A-t-on recensé le plus long liseron du monde ? Y a-t-il un institut de mesure des lianes vagabondes ? Un concours pour jardins en liberté ? Celui qui baguenaude au sommet de l’avocatier, figurerait-il au livre des records ?
Tant de choses seraient intéressantes à connaître, à annoncer ! Belles choses que clameraient les hérauts aux quatre horizons de notre ronde terre : Oyez ! Oyez !
Retour aux émerveillements, pensées douceurs pour égayer les jours d’avant, d’après, de pendant nos pandémies, nos palinodies…
Palinodie : mot trompe-l’œil qui cache sous ses phonèmes lisses (rimant avec mélodie ?) de bien vilains sous-entendus.
Mot dont on ignore souvent la signification, qu’on emploie à contresens. Paresse à consulter un dictionnaire. « Vous croyez que c’est une bonne chose que d’obliger les lecteurs à avoir un dictionnaire à côté ? » m’a interpellée une lycéenne à qui je proposais un simple roman jeunesse « Lambrequins et vieux bardeaux » ?
Je pense aux mots de Monique Séverin dans Opus incertum (paru aux éditions SURYA en 2014) : aboulie, anamorphose, antigonie, entéléchie… pour décrire nos fragments de réalité réunionnaise, jamais acceptée pour ce qu’elle est, mal réveillée de son lourd passé d’esclavagisme et de colonialisme. Peuple en déni d’identité, d’acceptation de ses spécificités métisses.

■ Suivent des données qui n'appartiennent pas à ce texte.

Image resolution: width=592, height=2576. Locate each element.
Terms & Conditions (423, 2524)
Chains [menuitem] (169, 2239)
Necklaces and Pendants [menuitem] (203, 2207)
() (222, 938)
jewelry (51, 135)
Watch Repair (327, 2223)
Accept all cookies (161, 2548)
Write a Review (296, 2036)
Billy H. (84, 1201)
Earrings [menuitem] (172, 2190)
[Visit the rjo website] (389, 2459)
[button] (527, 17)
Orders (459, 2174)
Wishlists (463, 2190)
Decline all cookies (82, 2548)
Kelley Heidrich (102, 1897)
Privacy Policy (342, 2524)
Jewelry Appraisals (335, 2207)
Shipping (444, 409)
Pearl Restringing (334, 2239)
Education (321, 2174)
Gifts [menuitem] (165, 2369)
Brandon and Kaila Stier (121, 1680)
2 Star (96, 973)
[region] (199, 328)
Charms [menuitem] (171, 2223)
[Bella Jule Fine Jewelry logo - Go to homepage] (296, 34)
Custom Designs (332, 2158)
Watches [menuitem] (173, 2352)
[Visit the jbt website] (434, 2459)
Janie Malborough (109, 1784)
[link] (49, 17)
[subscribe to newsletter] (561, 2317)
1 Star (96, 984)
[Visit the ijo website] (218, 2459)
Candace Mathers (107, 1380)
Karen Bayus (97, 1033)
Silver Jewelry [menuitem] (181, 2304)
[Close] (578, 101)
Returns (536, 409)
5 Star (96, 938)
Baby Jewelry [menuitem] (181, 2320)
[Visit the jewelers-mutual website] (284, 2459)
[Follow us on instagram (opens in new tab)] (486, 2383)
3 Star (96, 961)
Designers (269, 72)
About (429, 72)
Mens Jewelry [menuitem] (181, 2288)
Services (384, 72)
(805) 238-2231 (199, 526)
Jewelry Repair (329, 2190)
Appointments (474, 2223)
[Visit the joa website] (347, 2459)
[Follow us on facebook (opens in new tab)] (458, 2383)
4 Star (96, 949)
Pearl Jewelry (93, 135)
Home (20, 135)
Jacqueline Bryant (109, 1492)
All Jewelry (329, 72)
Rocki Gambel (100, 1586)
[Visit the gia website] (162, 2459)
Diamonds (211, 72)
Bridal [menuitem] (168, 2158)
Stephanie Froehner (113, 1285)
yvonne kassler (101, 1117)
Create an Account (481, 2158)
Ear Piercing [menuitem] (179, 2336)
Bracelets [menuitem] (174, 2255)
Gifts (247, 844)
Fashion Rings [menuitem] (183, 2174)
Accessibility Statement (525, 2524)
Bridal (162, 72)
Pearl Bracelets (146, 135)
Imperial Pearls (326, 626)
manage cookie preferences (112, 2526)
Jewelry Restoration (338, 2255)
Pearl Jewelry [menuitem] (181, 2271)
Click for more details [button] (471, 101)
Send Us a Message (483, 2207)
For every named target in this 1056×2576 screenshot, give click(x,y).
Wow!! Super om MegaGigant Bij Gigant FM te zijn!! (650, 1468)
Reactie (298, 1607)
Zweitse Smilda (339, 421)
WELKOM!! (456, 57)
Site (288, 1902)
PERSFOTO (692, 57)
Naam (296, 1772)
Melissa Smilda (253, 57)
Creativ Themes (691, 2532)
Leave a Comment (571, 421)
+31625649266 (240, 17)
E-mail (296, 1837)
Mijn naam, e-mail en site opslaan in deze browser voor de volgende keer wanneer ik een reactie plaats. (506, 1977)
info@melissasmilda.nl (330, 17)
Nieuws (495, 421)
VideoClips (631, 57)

Quant aux discours dont on nous abreuve :
Basses messes
Convoquées en grande pompe
Agapè Épicure
Rahat-loukoum
Repos pour les gorges loquaces logorrhéiques
Promptes en palinodies
Machiavel Judas
Un ouvrage fort, âpre, capable de réveiller les consciences… et qu’on ne trouve que rarement sur les étals de nos librairies et dans les rayons des bibliothèques de l’île.
Opus incertum* *œuvre irrégulière
l’art consommé du liseron
qui sait où il va
en permanent marronnage
kass kontour dann shomin droite
(8 janvier 2021)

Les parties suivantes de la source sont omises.